“Vorrei vedere i fatti: affinché le parole del ministro Poletti abbiano fondamento, chiediamo di cancellare dalla delega la parte in cui si parla di intervenire sulle prestazioni previdenziali”. Al presidente della Commissione Lavoro della Camera, Cesare Damiano, non bastano le rassicurazioni del ministro del Lavoro sulle pensioni di reversibilità.

Finché non cambieranno i testi, non possiamo stare tranquilli.

Si tratta semplicemente, come noi chiederemo quando la delega arriverà in Commissione, di cancellare dall’articolo 1, comma 1, lettera B, le seguenti parole: “nonché di altre prestazioni anche di natura previdenziale”. Fatto questo, allora sì, saremo assolutamente tranquilli. Anche perché, faccio notare, nella parte tecnica del provvedimento si precisa che le principali “prestazioni di natura assistenziale ovvero di natura previdenziale ma comunque sottoposte alla prova dei mezzi sono: assegno sociale, pensione di reversibilità, integrazione al minimo, maggiorazione sociale del minimo, assegno per il nucleo con tre o più figli minori”. Quindi è evidente che nelle intenzioni c’è di agire anche sulle pensioni di reversibilità: se c’è questo equivoco, si deve dissipare.

È un nodo che non si deve toccare per niente, secondo voi?

Noi siamo disponibili a una razionalizzazione delle pensioni di reversibilità, ma vogliamo farlo nell’ambito del sistema previdenziale, e non confondendo assistenza e previdenza. In Commissione stiamo infatti esaminando un disegno di legge presentato da Luigi Bobba, che migliora il sistema, prevedendo l’innalzamento delle percentuali per le fasce più deboli. Ma appunto, discutiamo di miglioramenti, e non di tagli.

Per il resto, il sistema disegnato dal governo per la parte assistenziale, con un primo sostegno per i più poveri, è per voi sufficiente?

Credo che il provvedimento sia positivo, perché è la prima volta che in Italia si interviene su questo tema, e stanziando risorse fresche. L’importante è che non si scardini il sistema previdenziale: che non può essere, come è accaduto in passato, la vacca da mungere quando c’è bisogno: mi pare che con il governo Monti abbiamo già dato.

Il 2016, secondo l’impegno preso dal premier Renzi, dovrebbe essere l’anno in cui finalmente si introdurrà la flessibilità nel sistema pensionistico, in modo da rimediare agli eccessi della riforma Fornero.
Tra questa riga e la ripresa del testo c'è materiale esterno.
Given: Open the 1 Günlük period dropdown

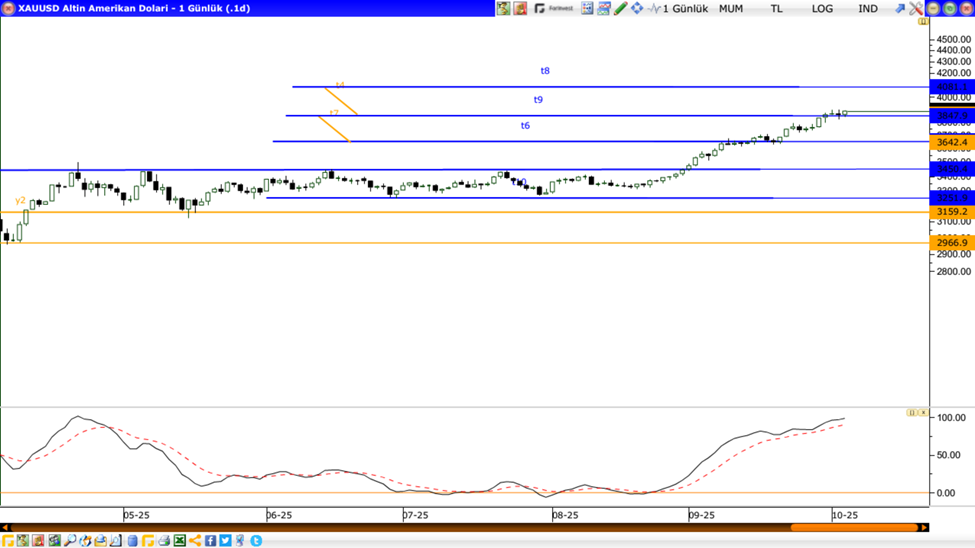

Ma è un dossier che il governo sta già affrontando o tutto tace?

Il governo per ora non ha dato segni di voler lavorare su questo dossier. Il presidente del consiglio l’anno scorso ha usato un argomento preciso, che io condivido: aveva detto che la questione non sarebbe stata inserita nella Legge di stabilità perché sarebbe stato meglio fare un’operazione meditata e non affrettata, come era già purtroppo accaduto in passato. Io ho detto: bene, prendiamoci il tempo necessario per questa operazione. Anche per questo motivo ho espresso la mia avversità al fatto che ci sia anche solo un’ombra sulla delega sul contrasto alla povertà che possa riguardare la previdenza: anche perché poi sui decreti noi non avremo voce. Allora dico: affrontiamo il tema della razionalizzazione delle pensioni di reversibilità in un discorso a parte, e più generale, che riguardi anche flessibilità, esodati, ricongiunzioni, lavori usuranti. E soprattutto appuriamoci che “razionalizzazione” non significhi “taglio”.

Anche i sindacati si sono messi in allarme.

Sì, ed è positivo che abbiano sollecitato, con una lettera unitaria al premier e al ministro del Lavoro, un intervento sulla flessibilità, in coerenza con la loro piattaforma. C’è già una proposta incardinata in Commissione Lavoro, la 857, a mia firma. Si può partire da lì.

Proposta che anche Salvini si è detto disposto a votare.

L’attenzione per questo tema è altissima nel Paese. Perché non è una richiesta corporativa, solo per gli anziani: se si permette a chi lo desidera di anticipare l’uscita, si aprono le porte delle aziende ai giovani, e il Jobs Act potrà funzionare.